● **Stated task**: Rewrite everything from the start of the lines down through the line containing "coord(57,200)", replacing "dropdown" with "menu" and leaving all else unchanged. Omit the pictures from your answer.
BEGIN Material shown
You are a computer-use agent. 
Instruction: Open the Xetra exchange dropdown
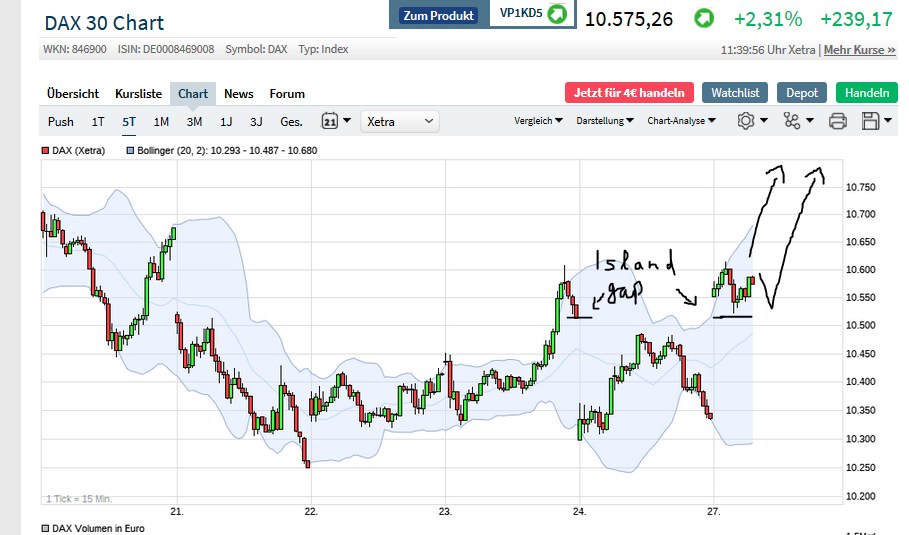tap(400, 121)
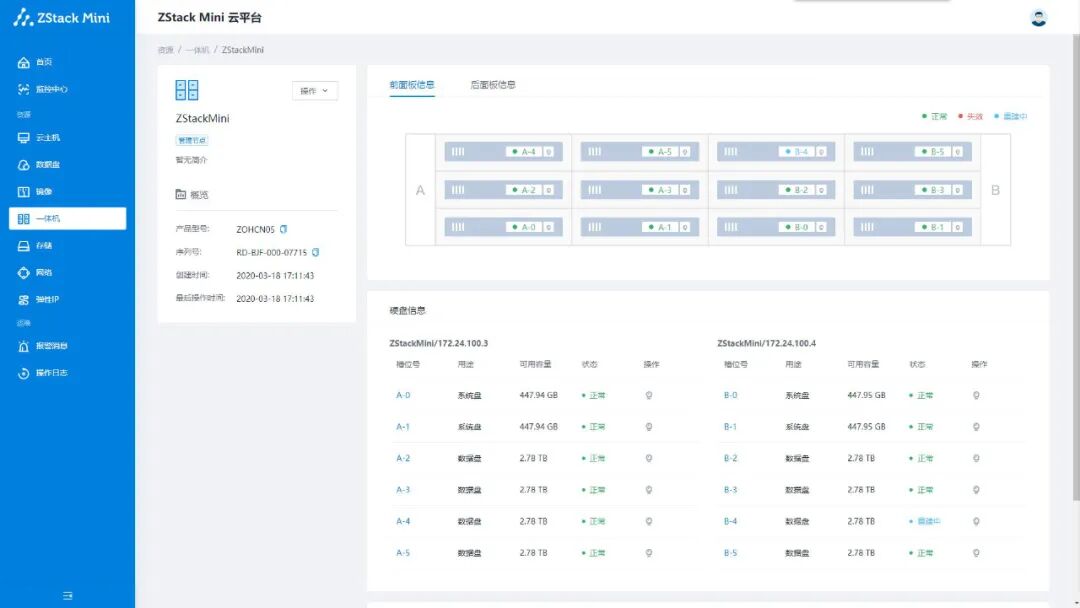Go to 云主机 virtual machines
The image size is (1080, 608).
click(39, 138)
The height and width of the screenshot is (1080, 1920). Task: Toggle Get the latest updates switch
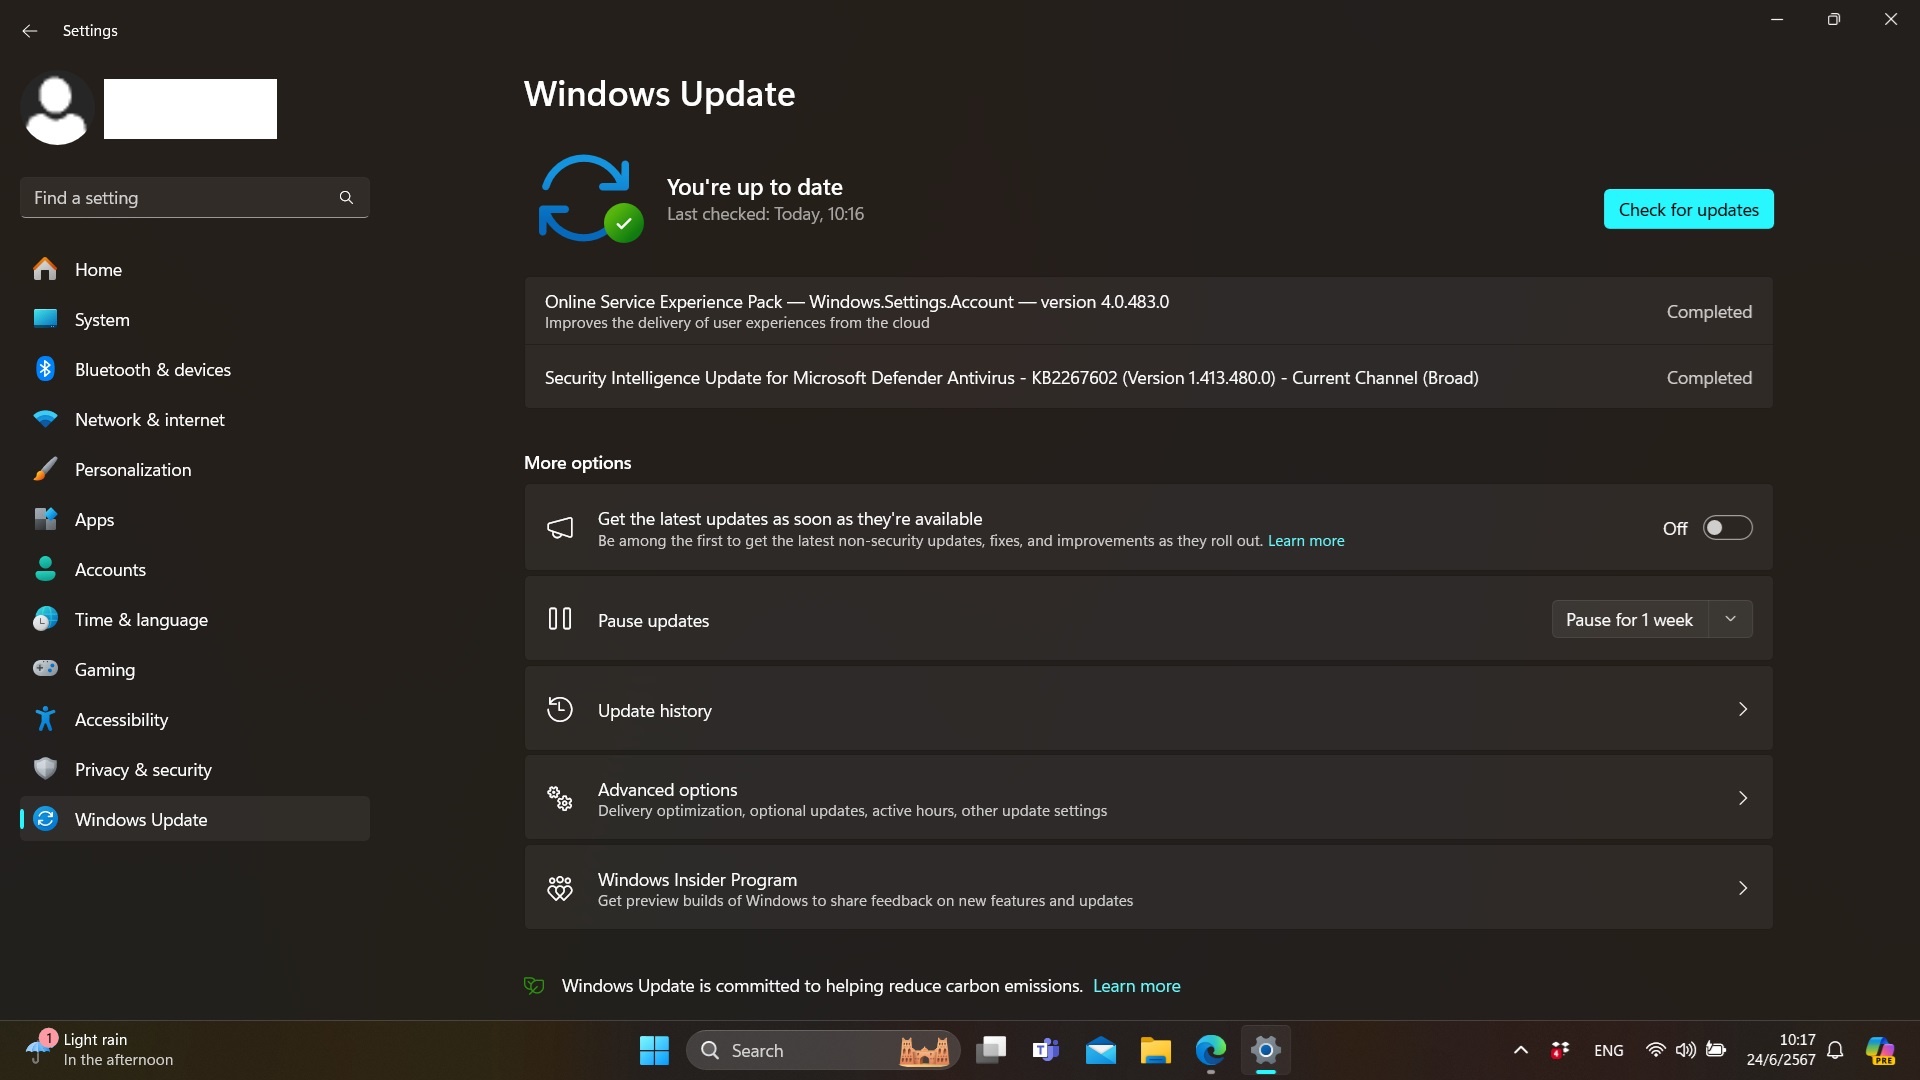pos(1727,528)
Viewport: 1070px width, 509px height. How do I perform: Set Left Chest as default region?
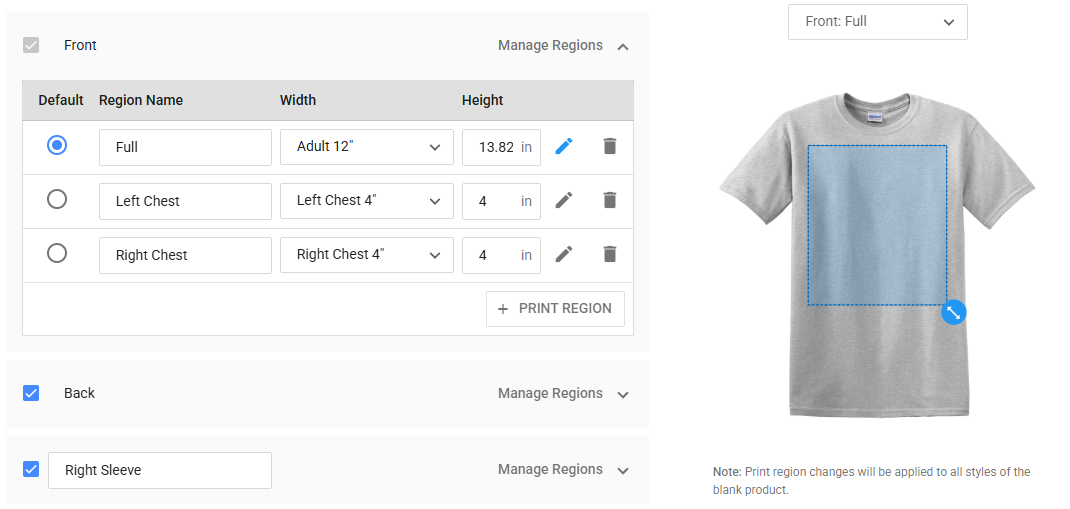coord(57,200)

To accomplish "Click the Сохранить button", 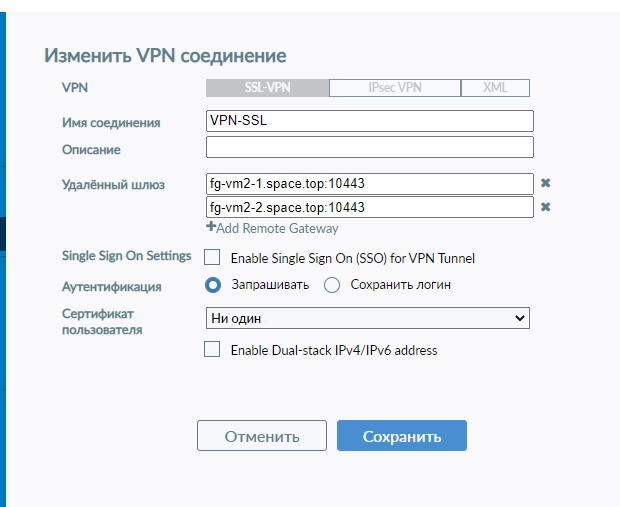I will (402, 436).
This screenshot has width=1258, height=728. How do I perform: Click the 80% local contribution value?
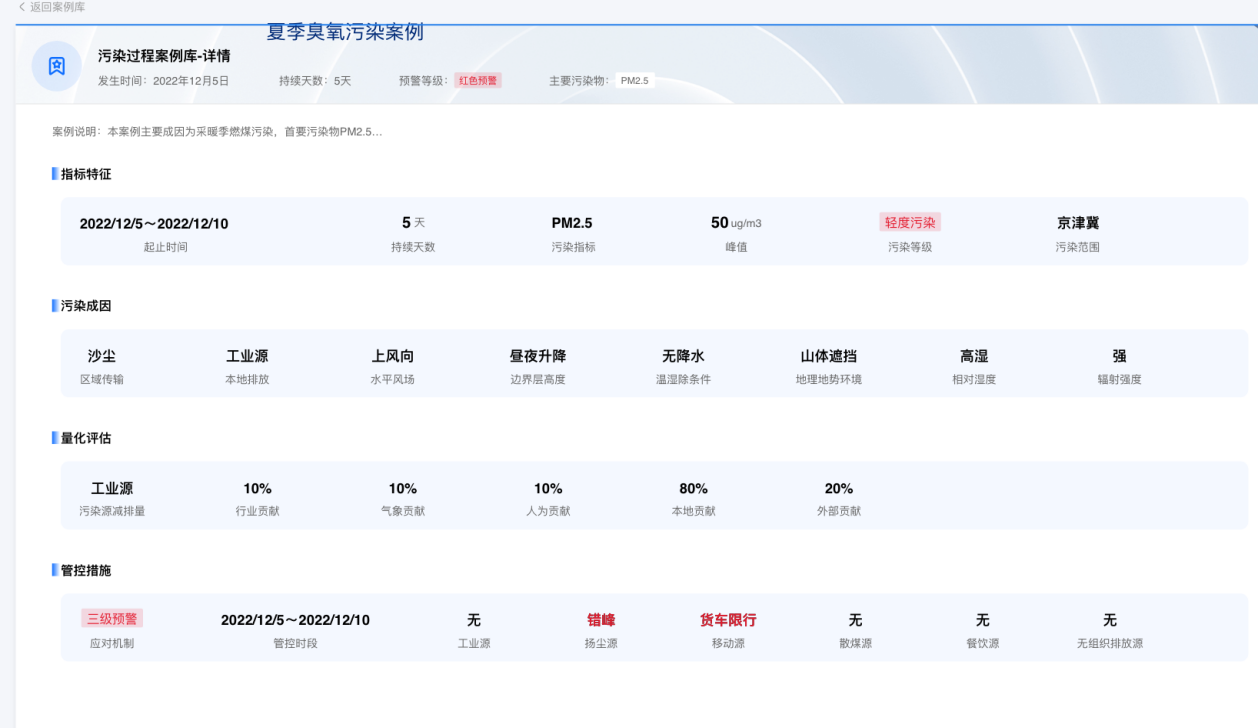point(693,488)
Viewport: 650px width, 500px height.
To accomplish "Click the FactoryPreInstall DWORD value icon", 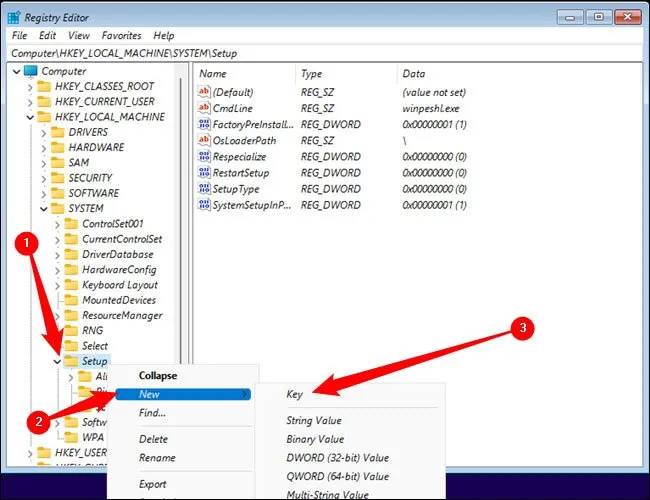I will pos(205,124).
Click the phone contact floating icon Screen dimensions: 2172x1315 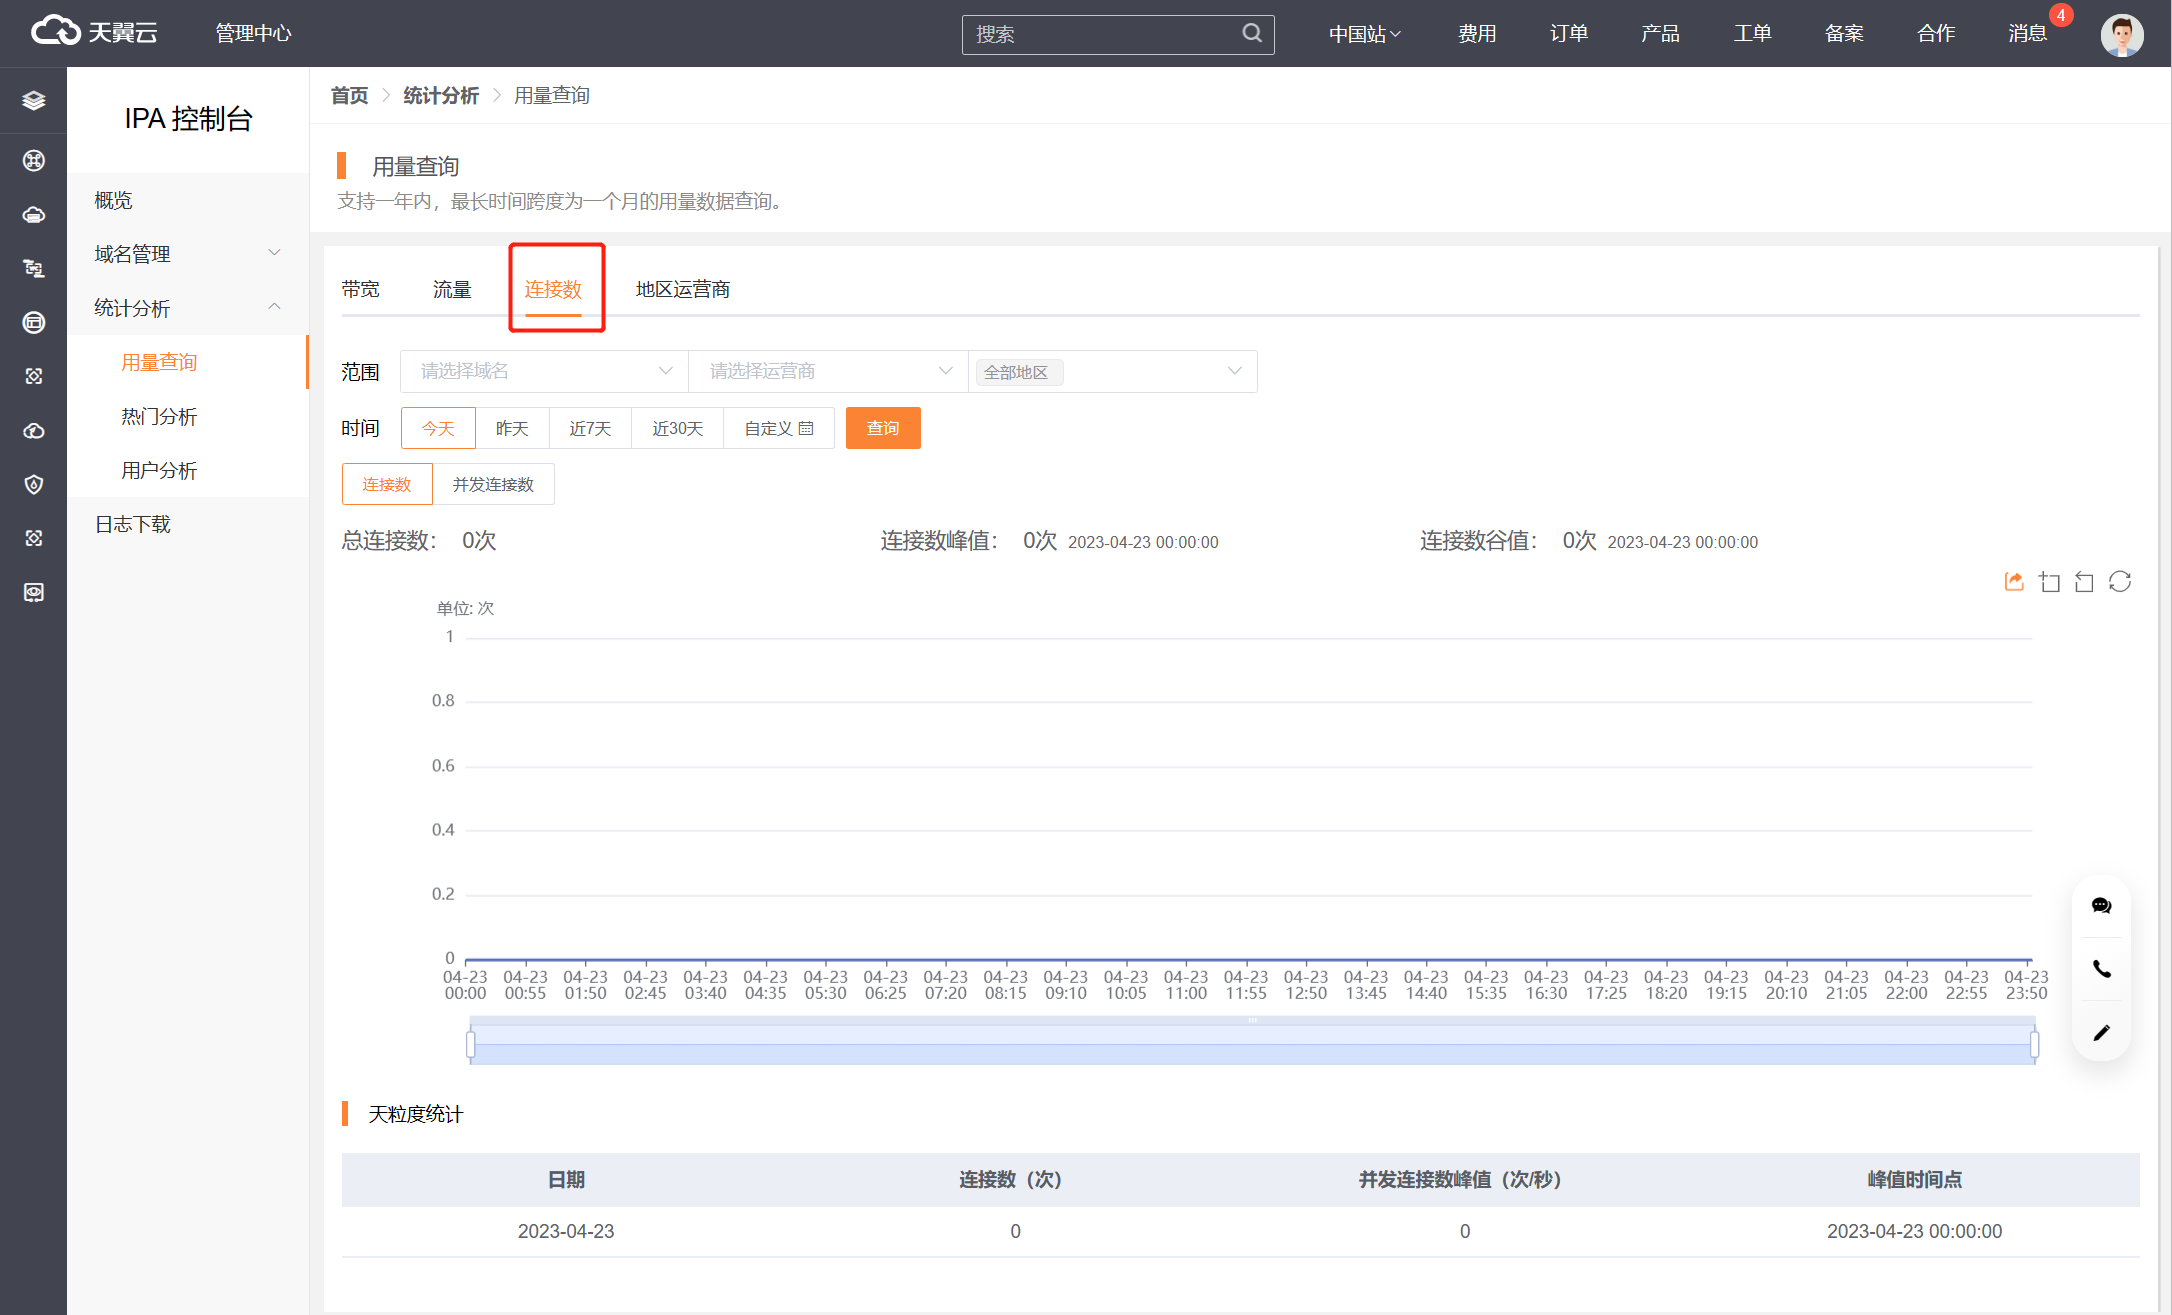pos(2101,969)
END Material shown
● **Complete response**:
You are a computer-use agent. 
Instruction: Open the Xetra exchange menu
tap(400, 121)
Go to 云主机 virtual machines
The image size is (1080, 608).
click(39, 138)
The height and width of the screenshot is (1080, 1920). Task: Toggle Get the latest updates switch
pos(1727,528)
Viewport: 1070px width, 509px height. How do I perform: Set Left Chest as default region?
coord(57,200)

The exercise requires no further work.